Write out every line below as a JSON array of strings, one string per line, leaving out blank lines.
##### Stored data
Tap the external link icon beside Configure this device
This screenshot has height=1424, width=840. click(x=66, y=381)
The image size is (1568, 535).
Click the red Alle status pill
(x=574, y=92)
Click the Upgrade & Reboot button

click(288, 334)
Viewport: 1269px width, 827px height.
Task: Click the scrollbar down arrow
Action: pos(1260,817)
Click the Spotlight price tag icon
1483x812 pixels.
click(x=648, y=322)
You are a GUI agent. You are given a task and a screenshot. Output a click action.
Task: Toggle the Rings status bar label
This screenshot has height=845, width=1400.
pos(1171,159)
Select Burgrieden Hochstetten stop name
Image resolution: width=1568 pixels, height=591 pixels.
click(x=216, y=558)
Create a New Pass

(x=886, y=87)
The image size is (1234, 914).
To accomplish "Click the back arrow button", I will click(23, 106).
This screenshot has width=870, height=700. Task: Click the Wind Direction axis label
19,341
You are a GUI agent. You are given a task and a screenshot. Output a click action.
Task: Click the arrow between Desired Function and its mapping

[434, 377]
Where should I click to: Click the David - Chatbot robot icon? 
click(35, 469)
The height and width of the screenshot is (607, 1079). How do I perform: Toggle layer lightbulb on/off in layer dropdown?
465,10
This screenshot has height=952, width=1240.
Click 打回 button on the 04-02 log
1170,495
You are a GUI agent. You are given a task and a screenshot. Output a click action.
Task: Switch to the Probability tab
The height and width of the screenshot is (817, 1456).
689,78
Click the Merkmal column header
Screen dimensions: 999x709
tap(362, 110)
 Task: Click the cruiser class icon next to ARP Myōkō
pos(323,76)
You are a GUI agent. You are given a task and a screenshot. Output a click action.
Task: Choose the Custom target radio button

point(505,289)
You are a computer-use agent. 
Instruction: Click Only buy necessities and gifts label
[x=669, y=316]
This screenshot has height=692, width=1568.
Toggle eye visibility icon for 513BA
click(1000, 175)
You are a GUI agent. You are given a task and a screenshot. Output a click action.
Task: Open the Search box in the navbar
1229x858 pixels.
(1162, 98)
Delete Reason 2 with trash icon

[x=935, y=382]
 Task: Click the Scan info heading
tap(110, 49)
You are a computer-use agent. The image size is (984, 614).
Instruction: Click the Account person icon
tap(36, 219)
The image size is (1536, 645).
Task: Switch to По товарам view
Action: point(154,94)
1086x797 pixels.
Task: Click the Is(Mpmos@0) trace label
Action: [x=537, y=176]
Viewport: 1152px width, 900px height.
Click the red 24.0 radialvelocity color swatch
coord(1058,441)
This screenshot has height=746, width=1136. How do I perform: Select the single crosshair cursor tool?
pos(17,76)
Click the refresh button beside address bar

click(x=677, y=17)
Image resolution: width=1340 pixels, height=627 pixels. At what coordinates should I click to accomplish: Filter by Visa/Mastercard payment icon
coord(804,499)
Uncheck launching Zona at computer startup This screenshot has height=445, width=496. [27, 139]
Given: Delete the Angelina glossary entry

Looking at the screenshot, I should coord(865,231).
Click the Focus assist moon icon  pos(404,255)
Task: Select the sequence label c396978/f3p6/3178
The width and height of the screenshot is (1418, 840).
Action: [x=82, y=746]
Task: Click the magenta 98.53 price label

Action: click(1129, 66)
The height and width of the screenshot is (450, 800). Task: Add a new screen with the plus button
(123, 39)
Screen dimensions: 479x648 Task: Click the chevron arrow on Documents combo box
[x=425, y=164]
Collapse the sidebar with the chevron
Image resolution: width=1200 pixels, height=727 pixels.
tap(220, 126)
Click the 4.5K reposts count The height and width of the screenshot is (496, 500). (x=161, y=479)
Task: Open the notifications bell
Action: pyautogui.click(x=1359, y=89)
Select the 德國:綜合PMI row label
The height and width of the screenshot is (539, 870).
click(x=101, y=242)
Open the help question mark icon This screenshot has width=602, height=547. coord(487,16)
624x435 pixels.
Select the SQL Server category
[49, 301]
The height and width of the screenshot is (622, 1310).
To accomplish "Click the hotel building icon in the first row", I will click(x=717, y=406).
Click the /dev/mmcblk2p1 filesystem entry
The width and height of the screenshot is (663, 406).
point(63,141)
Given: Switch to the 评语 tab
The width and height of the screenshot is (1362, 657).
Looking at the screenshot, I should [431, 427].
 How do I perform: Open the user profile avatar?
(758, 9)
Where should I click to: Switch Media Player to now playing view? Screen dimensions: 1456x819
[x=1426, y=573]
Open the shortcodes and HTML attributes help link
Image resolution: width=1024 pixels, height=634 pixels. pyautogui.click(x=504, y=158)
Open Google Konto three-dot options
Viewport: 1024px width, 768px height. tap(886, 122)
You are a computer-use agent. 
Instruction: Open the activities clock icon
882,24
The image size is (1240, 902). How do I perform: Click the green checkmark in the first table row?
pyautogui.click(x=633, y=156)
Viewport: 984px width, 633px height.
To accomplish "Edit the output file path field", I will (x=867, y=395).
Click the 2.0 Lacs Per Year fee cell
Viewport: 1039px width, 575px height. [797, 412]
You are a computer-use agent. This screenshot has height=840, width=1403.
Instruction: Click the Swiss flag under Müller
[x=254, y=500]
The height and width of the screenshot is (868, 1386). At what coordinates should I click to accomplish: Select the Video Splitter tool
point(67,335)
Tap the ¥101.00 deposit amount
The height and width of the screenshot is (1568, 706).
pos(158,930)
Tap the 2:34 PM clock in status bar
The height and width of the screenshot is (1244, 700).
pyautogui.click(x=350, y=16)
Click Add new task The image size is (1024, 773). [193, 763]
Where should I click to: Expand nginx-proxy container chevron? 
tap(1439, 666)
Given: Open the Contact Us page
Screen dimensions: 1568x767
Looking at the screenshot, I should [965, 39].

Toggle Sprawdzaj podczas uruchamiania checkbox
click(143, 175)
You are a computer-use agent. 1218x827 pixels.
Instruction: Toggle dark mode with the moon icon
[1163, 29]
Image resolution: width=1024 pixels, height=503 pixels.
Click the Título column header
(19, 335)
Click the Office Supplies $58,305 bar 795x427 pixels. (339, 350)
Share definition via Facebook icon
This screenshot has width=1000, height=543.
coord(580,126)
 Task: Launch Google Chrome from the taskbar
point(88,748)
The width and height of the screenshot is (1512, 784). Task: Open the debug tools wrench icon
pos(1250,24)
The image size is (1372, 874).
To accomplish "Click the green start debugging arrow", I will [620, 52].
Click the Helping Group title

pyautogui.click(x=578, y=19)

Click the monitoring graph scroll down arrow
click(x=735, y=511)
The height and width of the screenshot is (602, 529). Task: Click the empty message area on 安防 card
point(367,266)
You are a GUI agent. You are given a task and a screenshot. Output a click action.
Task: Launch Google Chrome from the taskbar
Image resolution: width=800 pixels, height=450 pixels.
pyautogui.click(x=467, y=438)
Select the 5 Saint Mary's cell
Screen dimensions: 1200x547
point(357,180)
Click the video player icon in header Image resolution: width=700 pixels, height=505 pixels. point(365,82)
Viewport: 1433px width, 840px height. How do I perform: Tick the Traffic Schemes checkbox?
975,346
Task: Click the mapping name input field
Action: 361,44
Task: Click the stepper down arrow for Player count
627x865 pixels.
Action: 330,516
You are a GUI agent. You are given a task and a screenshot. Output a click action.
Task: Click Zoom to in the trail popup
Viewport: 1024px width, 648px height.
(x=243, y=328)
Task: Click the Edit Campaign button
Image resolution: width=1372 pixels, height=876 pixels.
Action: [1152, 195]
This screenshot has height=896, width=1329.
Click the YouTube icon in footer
##########
§ **Response**
[
  "Tap the external link icon beside Configure this device",
  "This screenshot has height=1424, width=840. click(x=66, y=381)",
  "The image size is (1568, 535).",
  "Click the red Alle status pill",
  "(x=574, y=92)",
  "Click the Upgrade & Reboot button",
  "click(288, 334)",
  "Viewport: 1269px width, 827px height.",
  "Task: Click the scrollbar down arrow",
  "Action: pos(1260,817)",
  "Click the Spotlight price tag icon",
  "1483x812 pixels.",
  "click(x=648, y=322)",
  "You are a GUI agent. You are given a task and a screenshot. Output a click action.",
  "Task: Toggle the Rings status bar label",
  "This screenshot has height=845, width=1400.",
  "pos(1171,159)",
  "Select Burgrieden Hochstetten stop name",
  "Image resolution: width=1568 pixels, height=591 pixels.",
  "click(x=216, y=558)",
  "Create a New Pass",
  "(x=886, y=87)",
  "The image size is (1234, 914).",
  "To accomplish \"Click the back arrow button\", I will click(23, 106).",
  "This screenshot has width=870, height=700. Task: Click the Wind Direction axis label",
  "19,341",
  "You are a GUI agent. You are given a task and a screenshot. Output a click action.",
  "Task: Click the arrow between Desired Function and its mapping",
  "[434, 377]",
  "Where should I click to: Click the David - Chatbot robot icon? ",
  "click(35, 469)",
  "The height and width of the screenshot is (607, 1079). How do I perform: Toggle layer lightbulb on/off in layer dropdown?",
  "465,10",
  "This screenshot has height=952, width=1240.",
  "Click 打回 button on the 04-02 log",
  "1170,495",
  "You are a GUI agent. You are given a task and a screenshot. Output a click action.",
  "Task: Switch to the Probability tab",
  "The height and width of the screenshot is (817, 1456).",
  "689,78",
  "Click the Merkmal column header",
  "Screen dimensions: 999x709",
  "tap(362, 110)",
  " Task: Click the cruiser class icon next to ARP Myōkō",
  "pos(323,76)",
  "You are a GUI agent. You are given a task and a screenshot. Output a click action.",
  "Task: Choose the Custom target radio button",
  "point(505,289)",
  "You are a computer-use agent. ",
  "Instruction: Click Only buy necessities and gifts label",
  "[x=669, y=316]",
  "This screenshot has height=692, width=1568.",
  "Toggle eye visibility icon for 513BA",
  "click(1000, 175)",
  "You are a GUI agent. You are given a task and a screenshot. Output a click action.",
  "Task: Open the Search box in the navbar",
  "1229x858 pixels.",
  "(1162, 98)",
  "Delete Reason 2 with trash icon",
  "[x=935, y=382]",
  " Task: Click the Scan info heading",
  "tap(110, 49)",
  "You are a computer-use agent. The image size is (984, 614).",
  "Instruction: Click the Account person icon",
  "tap(36, 219)",
  "The image size is (1536, 645).",
  "Task: Switch to По товарам view",
  "Action: point(154,94)",
  "1086x797 pixels.",
  "Task: Click the Is(Mpmos@0) trace label",
  "Action: [x=537, y=176]",
  "Viewport: 1152px width, 900px height.",
  "Click the red 24.0 radialvelocity color swatch",
  "coord(1058,441)",
  "This screenshot has height=746, width=1136. How do I perform: Select the single crosshair cursor tool?",
  "pos(17,76)",
  "Click the refresh button beside address bar",
  "click(x=677, y=17)",
  "Image resolution: width=1340 pixels, height=627 pixels. At what coordinates should I click to accomplish: Filter by Visa/Mastercard payment icon",
  "coord(804,499)",
  "Uncheck launching Zona at computer startup This screenshot has height=445, width=496. [27, 139]",
  "Given: Delete the Angelina glossary entry",
  "Looking at the screenshot, I should coord(865,231).",
  "Click the Focus assist moon icon  pos(404,255)",
  "Task: Select the sequence label c396978/f3p6/3178",
  "The width and height of the screenshot is (1418, 840).",
  "Action: [x=82, y=746]",
  "Task: Click the magenta 98.53 price label",
  "Action: click(1129, 66)",
  "The height and width of the screenshot is (450, 800). Task: Add a new screen with the plus button",
  "(123, 39)",
  "Screen dimensions: 479x648 Task: Click the chevron arrow on Documents combo box",
  "[x=425, y=164]",
  "Collapse the sidebar with the chevron",
  "Image resolution: width=1200 pixels, height=727 pixels.",
  "tap(220, 126)",
  "Click the 4.5K reposts count The height and width of the screenshot is (496, 500). (x=161, y=479)",
  "Task: Open the notifications bell",
  "Action: pyautogui.click(x=1359, y=89)",
  "Select the 德國:綜合PMI row label",
  "The height and width of the screenshot is (539, 870).",
  "click(x=101, y=242)",
  "Open the help question mark icon This screenshot has width=602, height=547. coord(487,16)",
  "624x435 pixels.",
  "Select the SQL Server category",
  "[49, 301]",
  "The height and width of the screenshot is (622, 1310).",
  "To accomplish \"Click the hotel building icon in the first row\", I will click(x=717, y=406).",
  "Click the /dev/mmcblk2p1 filesystem entry",
  "The width and height of the screenshot is (663, 406).",
  "point(63,141)",
  "Given: Switch to the 评语 tab",
  "The width and height of the screenshot is (1362, 657).",
  "Looking at the screenshot, I should [431, 427].",
  " How do I perform: Open the user profile avatar?",
  "(758, 9)",
  "Where should I click to: Switch Media Player to now playing view? Screen dimensions: 1456x819",
  "[x=1426, y=573]",
  "Open the shortcodes and HTML attributes help link",
  "Image resolution: width=1024 pixels, height=634 pixels. pyautogui.click(x=504, y=158)",
  "Open Google Konto three-dot options",
  "Viewport: 1024px width, 768px height. tap(886, 122)",
  "You are a computer-use agent. ",
  "Instruction: Open the activities clock icon",
  "882,24",
  "The image size is (1240, 902). How do I perform: Click the green checkmark in the first table row?",
  "pyautogui.click(x=633, y=156)",
  "Viewport: 984px width, 633px height.",
  "To accomplish \"Edit the output file path field\", I will (x=867, y=395).",
  "Click the 2.0 Lacs Per Year fee cell",
  "Viewport: 1039px width, 575px height. [797, 412]",
  "You are a computer-use agent. This screenshot has height=840, width=1403.",
  "Instruction: Click the Swiss flag under Müller",
  "[x=254, y=500]",
  "The height and width of the screenshot is (868, 1386). At what coordinates should I click to accomplish: Select the Video Splitter tool",
  "point(67,335)",
  "Tap the ¥101.00 deposit amount",
  "The height and width of the screenshot is (1568, 706).",
  "pos(158,930)",
  "Tap the 2:34 PM clock in status bar",
  "The height and width of the screenshot is (1244, 700).",
  "pyautogui.click(x=350, y=16)",
  "Click Add new task The image size is (1024, 773). [193, 763]",
  "Where should I click to: Expand nginx-proxy container chevron? ",
  "tap(1439, 666)",
  "Given: Open the Contact Us page",
  "Screen dimensions: 1568x767",
  "Looking at the screenshot, I should [965, 39].",
  "Toggle Sprawdzaj podczas uruchamiania checkbox",
  "click(143, 175)",
  "You are a computer-use agent. 1218x827 pixels.",
  "Instruction: Toggle dark mode with the moon icon",
  "[1163, 29]",
  "Image resolution: width=1024 pixels, height=503 pixels.",
  "Click the Título column header",
  "(19, 335)",
  "Click the Office Supplies $58,305 bar 795x427 pixels. (339, 350)",
  "Share definition via Facebook icon",
  "This screenshot has width=1000, height=543.",
  "coord(580,126)",
  " Task: Launch Google Chrome from the taskbar",
  "point(88,748)",
  "The width and height of the screenshot is (1512, 784). Task: Open the debug tools wrench icon",
  "pos(1250,24)",
  "The image size is (1372, 874).",
  "To accomplish \"Click the green start debugging arrow\", I will [620, 52].",
  "Click the Helping Group title",
  "pyautogui.click(x=578, y=19)",
  "Click the monitoring graph scroll down arrow",
  "click(x=735, y=511)",
  "The height and width of the screenshot is (602, 529). Task: Click the empty message area on 安防 card",
  "point(367,266)",
  "You are a GUI agent. You are given a task and a screenshot. Output a click action.",
  "Task: Launch Google Chrome from the taskbar",
  "Image resolution: width=800 pixels, height=450 pixels.",
  "pyautogui.click(x=467, y=438)",
  "Select the 5 Saint Mary's cell",
  "Screen dimensions: 1200x547",
  "point(357,180)",
  "Click the video player icon in header Image resolution: width=700 pixels, height=505 pixels. point(365,82)",
  "Viewport: 1433px width, 840px height. How do I perform: Tick the Traffic Schemes checkbox?",
  "975,346",
  "Task: Click the mapping name input field",
  "Action: 361,44",
  "Task: Click the stepper down arrow for Player count",
  "627x865 pixels.",
  "Action: 330,516",
  "You are a GUI agent. You are given a task and a screenshot. Output a click action.",
  "Task: Click Zoom to in the trail popup",
  "Viewport: 1024px width, 648px height.",
  "(x=243, y=328)",
  "Task: Click the Edit Campaign button",
  "Image resolution: width=1372 pixels, height=876 pixels.",
  "Action: [1152, 195]",
  "This screenshot has height=896, width=1329.",
  "Click the YouTube icon in footer"
]